World leaders are facing calls to put in place a new multi-billion pound deal to support the millions of Syrian refugees who have fled the fighting in their country's brutal civil war.
Aid agencies are gathering in London ahead of a major international funding conference on Thursday hosted by Britain, Germany, Norway and the United Nations.
The UN is appealing for 7.7 billion dollars (£5.4 billion) to fund aid operations for the millions of people displaced in Syria and the neighbouring countries over the coming year.
It comes after last year's UN appeal for 2.9 billion dollars (£2 billion) was 60% under-funded.
US president Barack Obama spoke on Tuesday by phone to David Cameron, and told the Prime Minister that the US will soon announce "significant new contributions" to assist Syria's humanitarian crisis.
The White House said US Secretary of State John Kerry would announce the aid at the summit.
Both leaders are calling for better access for humanitarian aid to reach Syria.
A coalition of more than 90 aid agencies and humanitarian organisations - including Oxfam and Amnesty International - is pressing for governments to go further with a new, multi-year funding plan.
They also calling for measures to enable neighbouring countries - such as Turkey, Jordan and Lebanon - to allow refugees to work and to ensure they have access to essential services such as healthcare and children's education.
Former foreign secretary David Miliband, who now heads the International Rescue Committee said: "Syrians are facing a war without law and a war without end.
"The latest harrowing scenes from the besieged town of Madaya and the rising pressure on neighbouring states need to spur political leaders to act.

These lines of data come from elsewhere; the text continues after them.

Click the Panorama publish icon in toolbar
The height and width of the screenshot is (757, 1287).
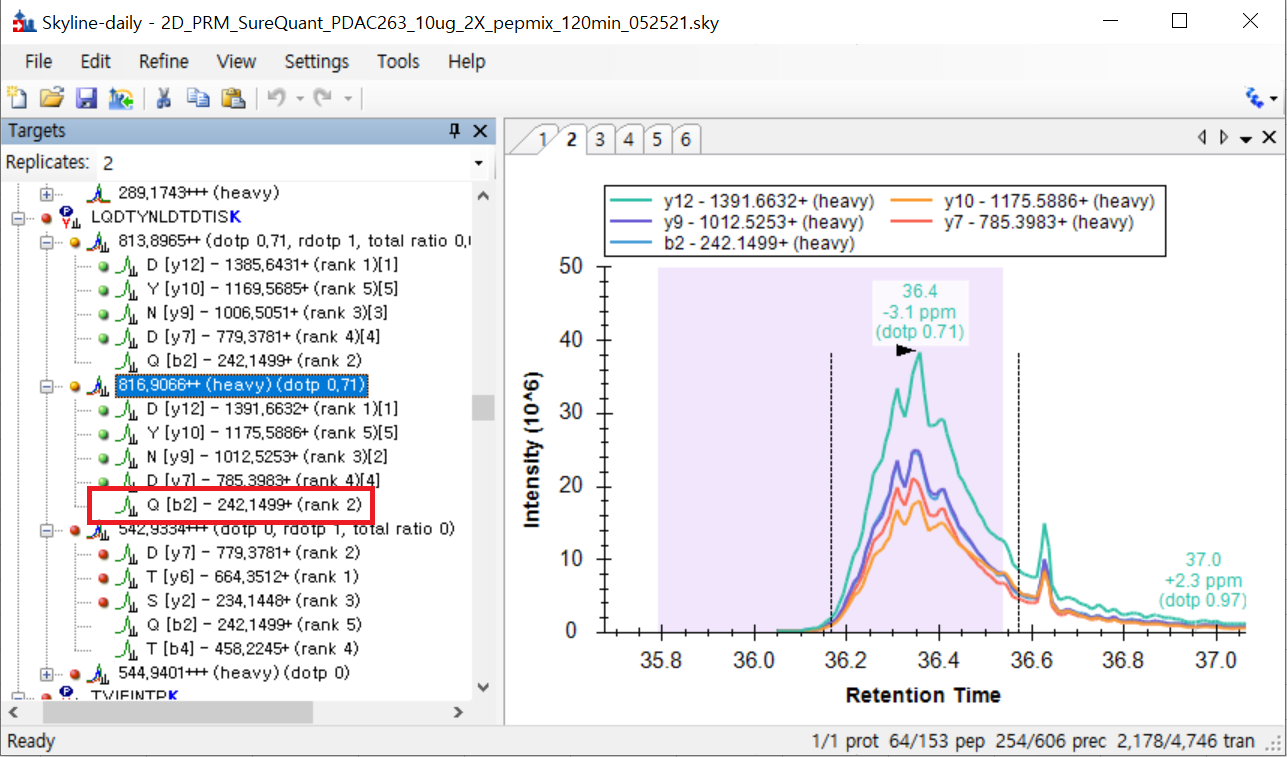tap(121, 97)
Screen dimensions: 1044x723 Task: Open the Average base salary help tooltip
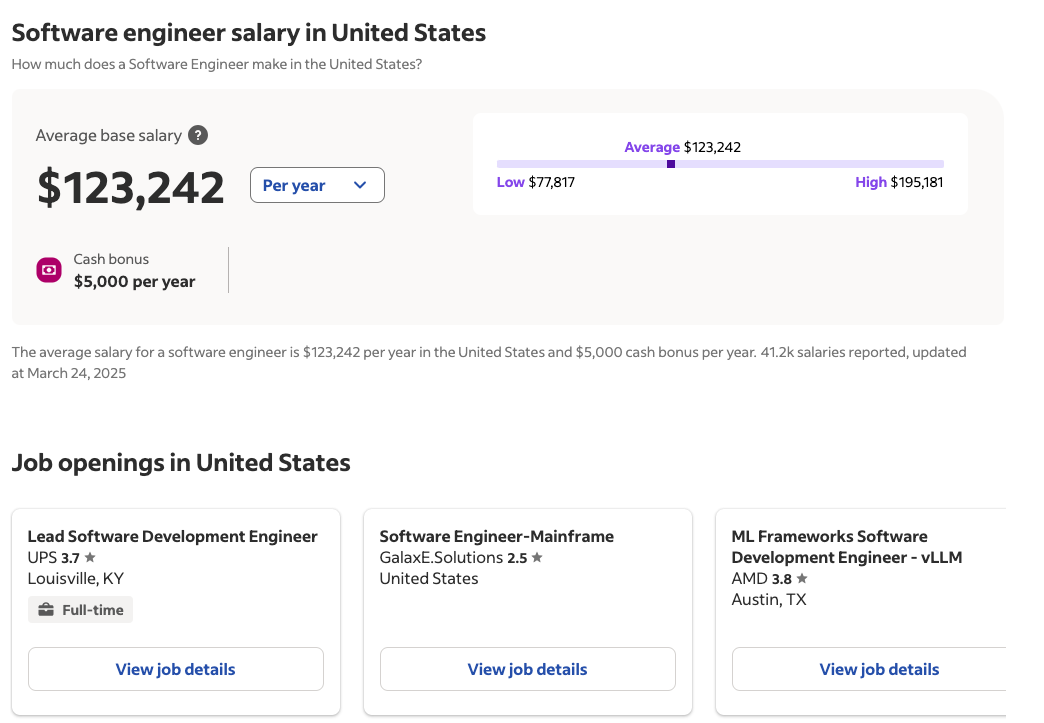point(196,135)
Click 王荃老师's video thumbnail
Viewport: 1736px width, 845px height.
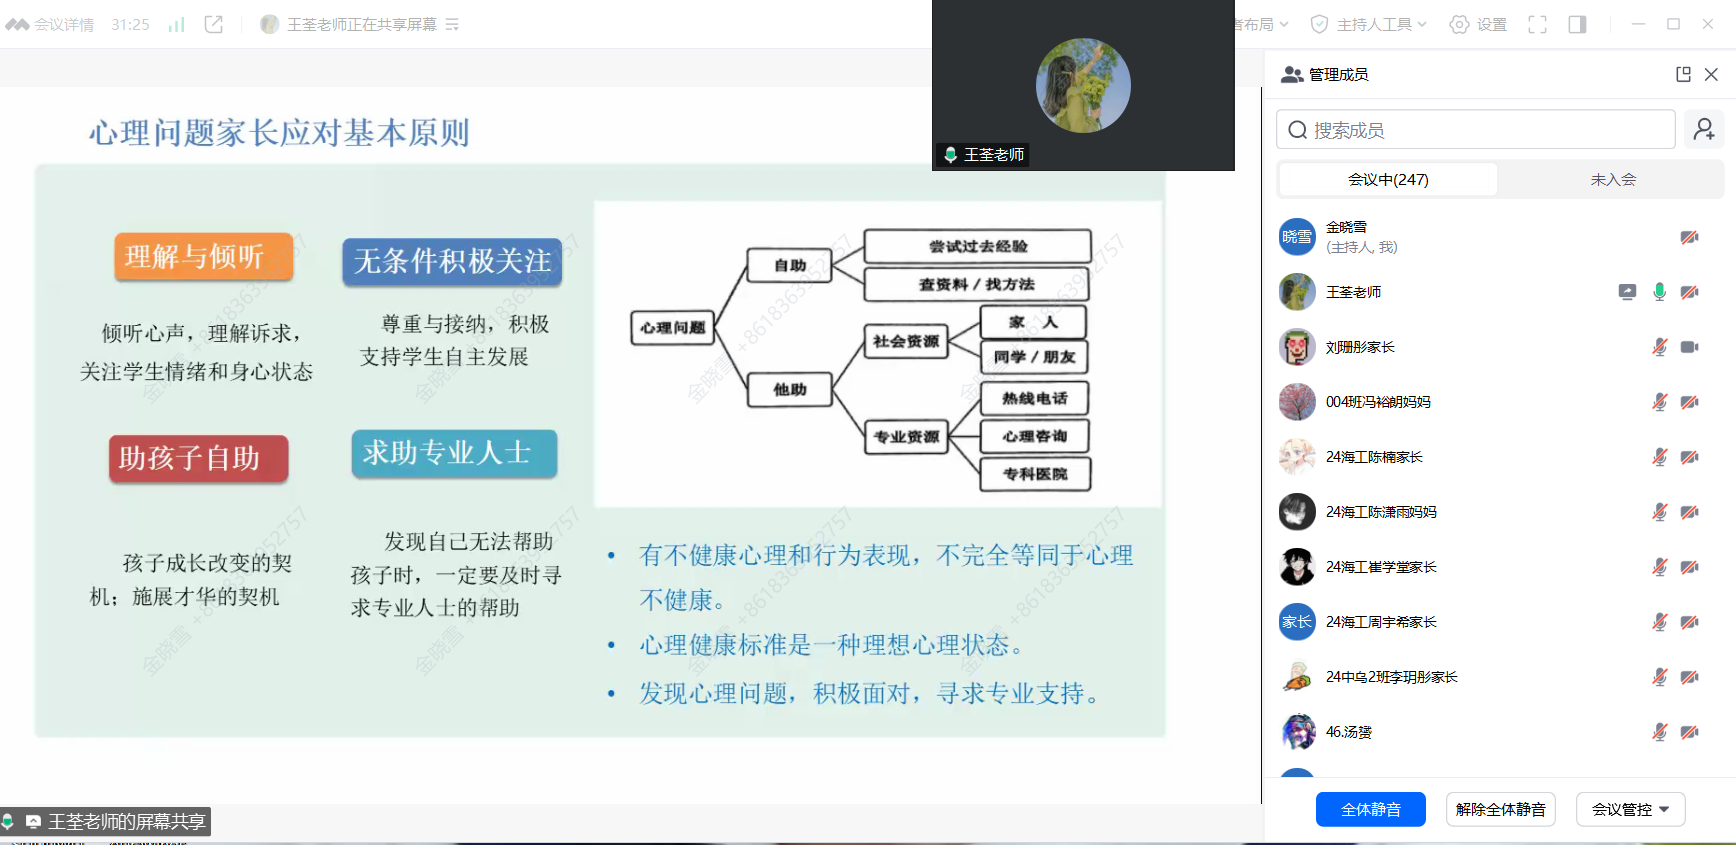click(x=1083, y=86)
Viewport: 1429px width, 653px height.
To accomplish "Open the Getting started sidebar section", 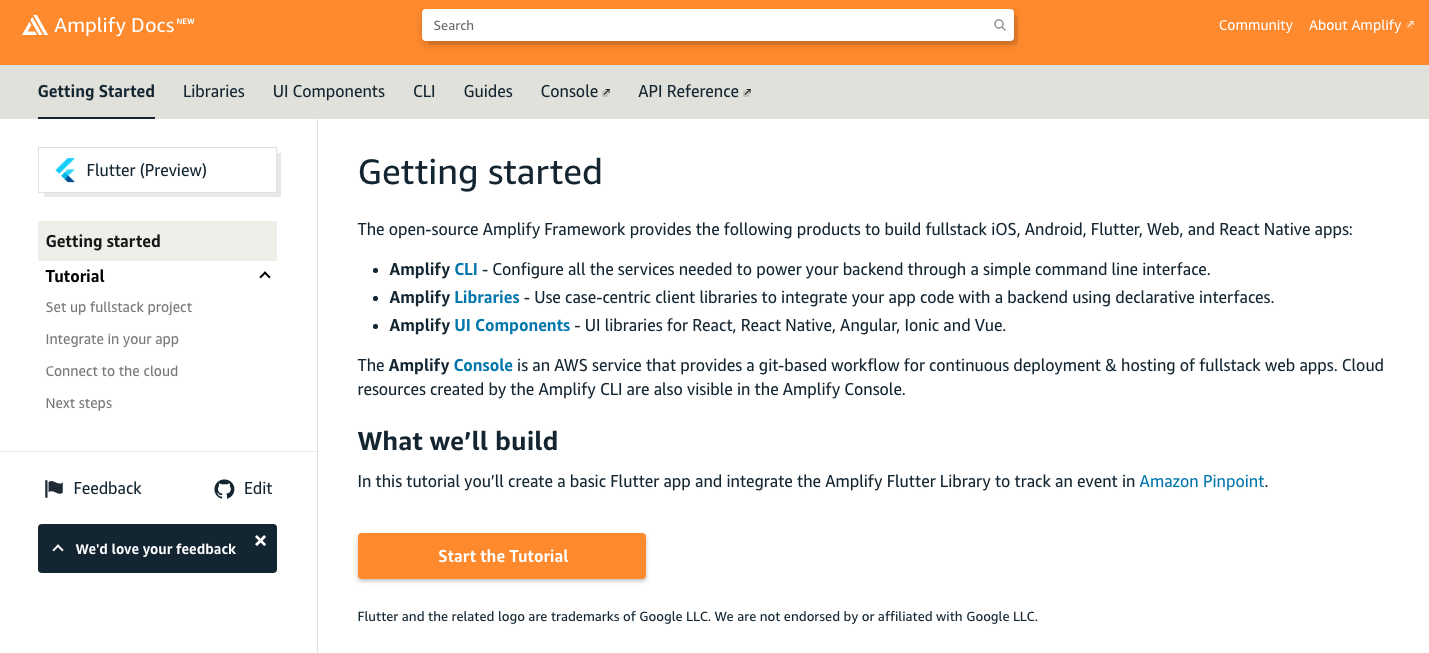I will point(102,240).
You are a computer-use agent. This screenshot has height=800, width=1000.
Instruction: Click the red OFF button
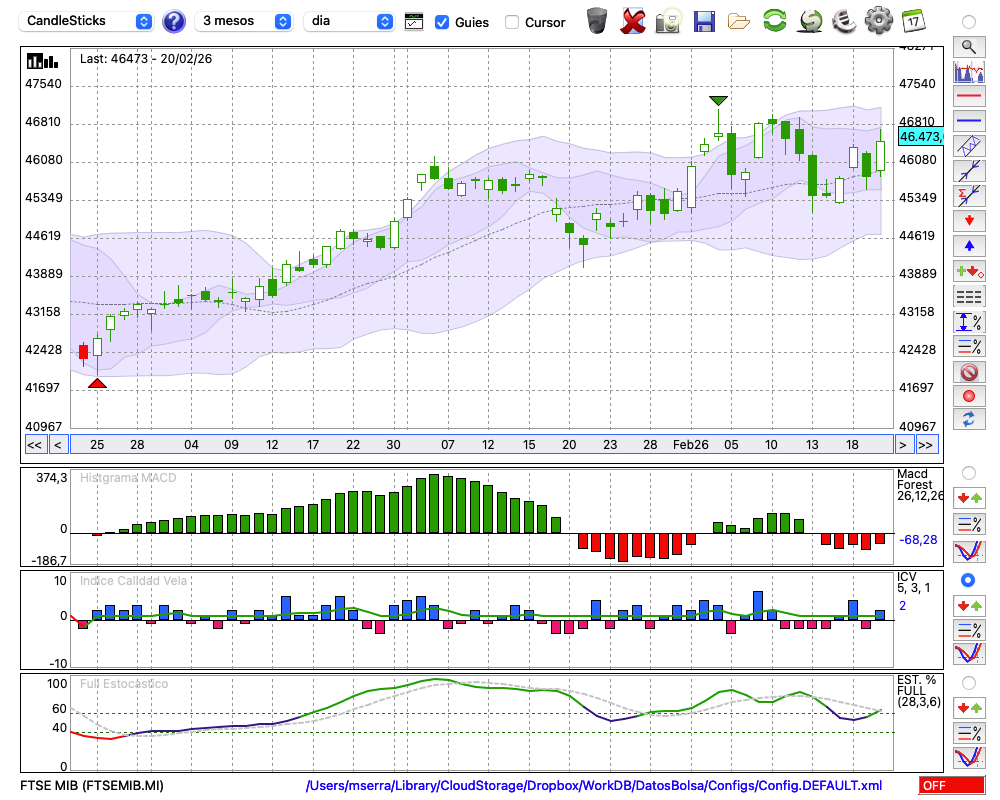pyautogui.click(x=951, y=786)
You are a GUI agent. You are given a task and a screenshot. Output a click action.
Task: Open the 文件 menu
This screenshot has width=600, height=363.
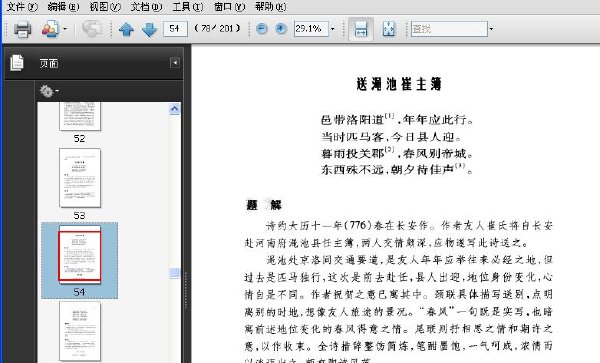pos(22,7)
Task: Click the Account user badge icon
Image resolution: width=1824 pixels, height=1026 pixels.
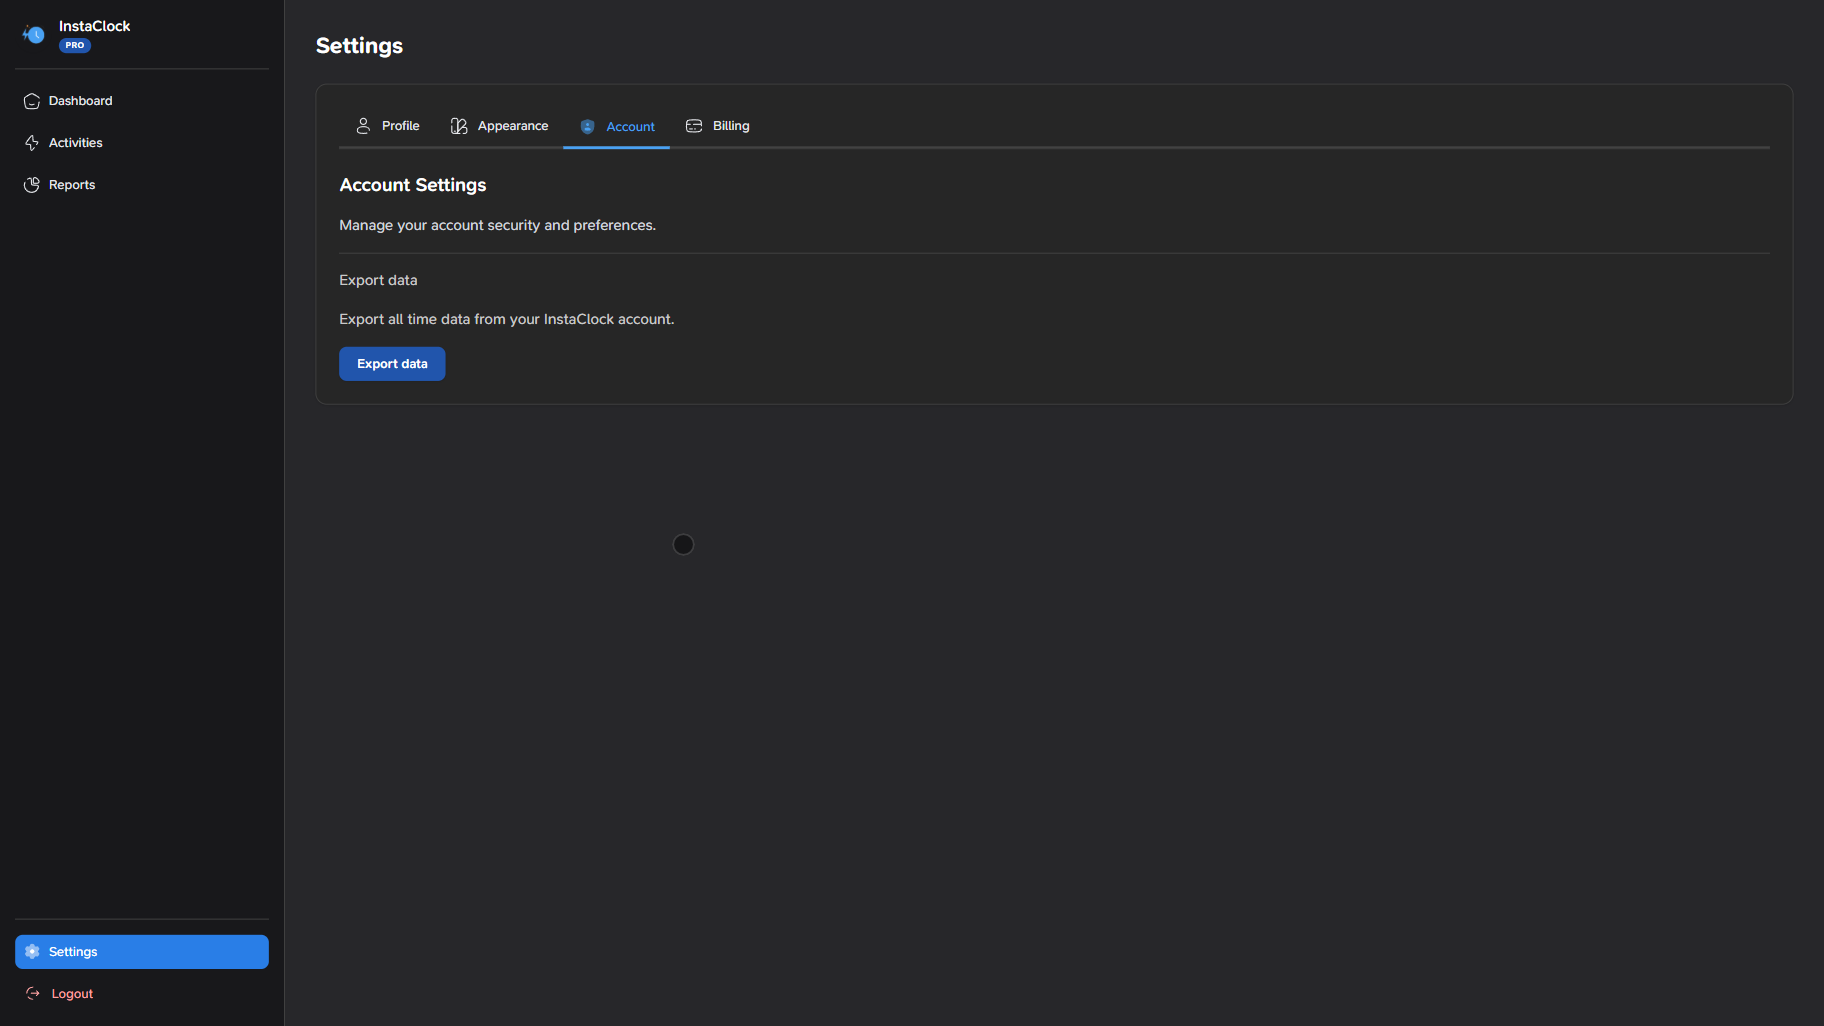Action: click(x=587, y=126)
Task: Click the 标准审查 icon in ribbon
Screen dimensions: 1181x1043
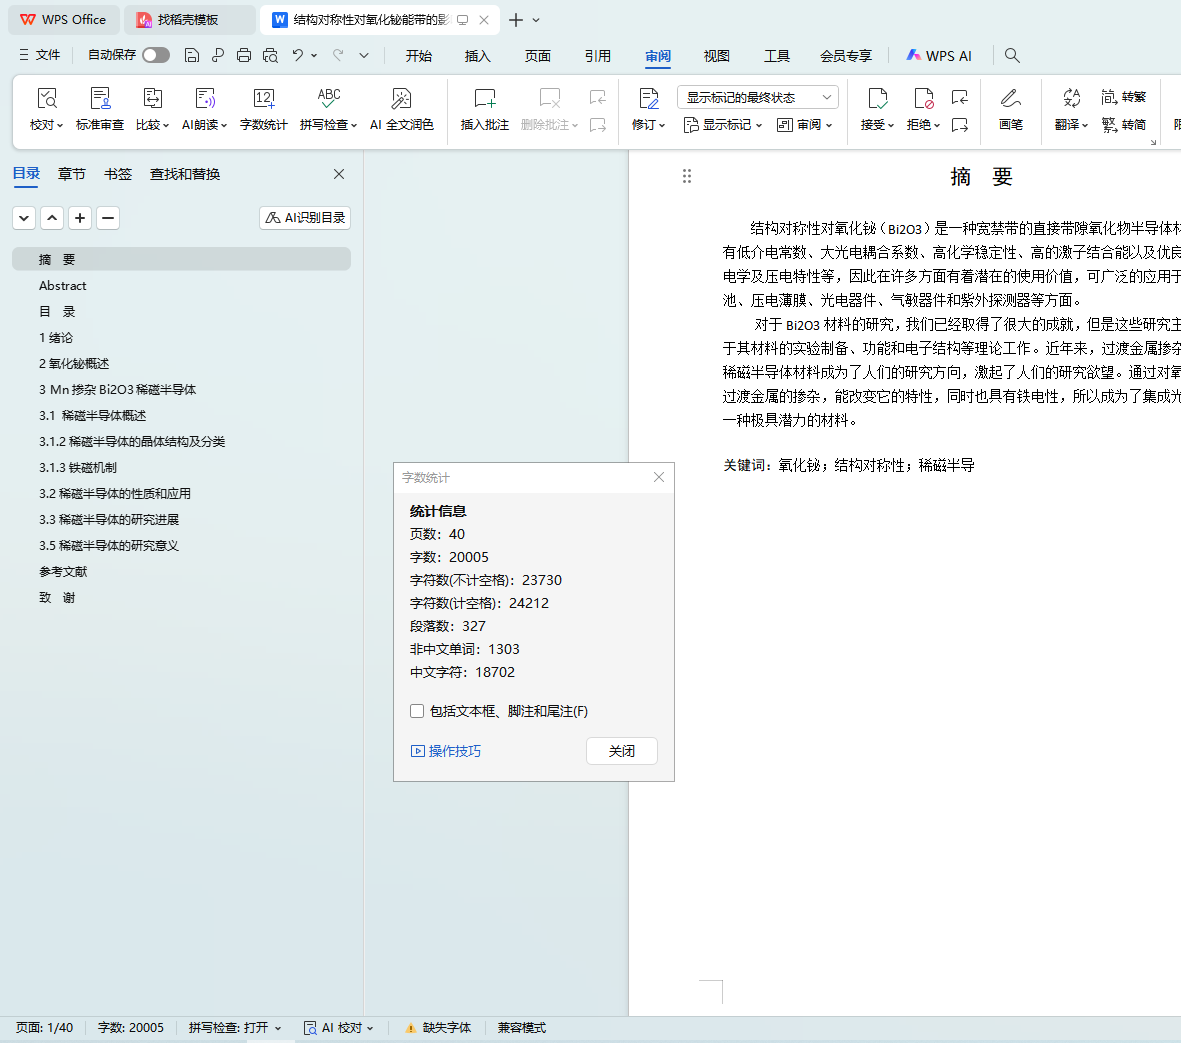Action: coord(100,108)
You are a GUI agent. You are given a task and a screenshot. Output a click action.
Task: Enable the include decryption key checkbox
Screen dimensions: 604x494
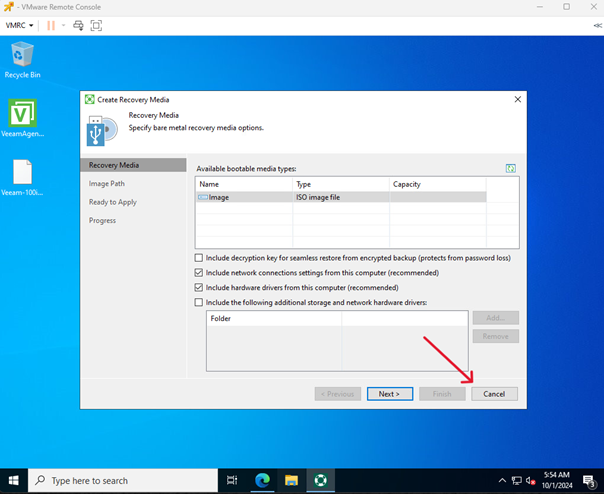coord(198,258)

"The relentless suffering of the Syrian people should be a global call to action for humanitarian assistance to alleviate suffering and for political action to bring the war to an end."
The meeting comes as King Abdullah of Jordan - which has seen an influx of hundreds of thousands of refugees- warned his country could no longer cope with the pressures of accepting so many people.
"Sooner or later, I think, the dam is going to burst," he warned in a BBC interview. "The psyche of the Jordanian people, I think it's gotten to boiling point."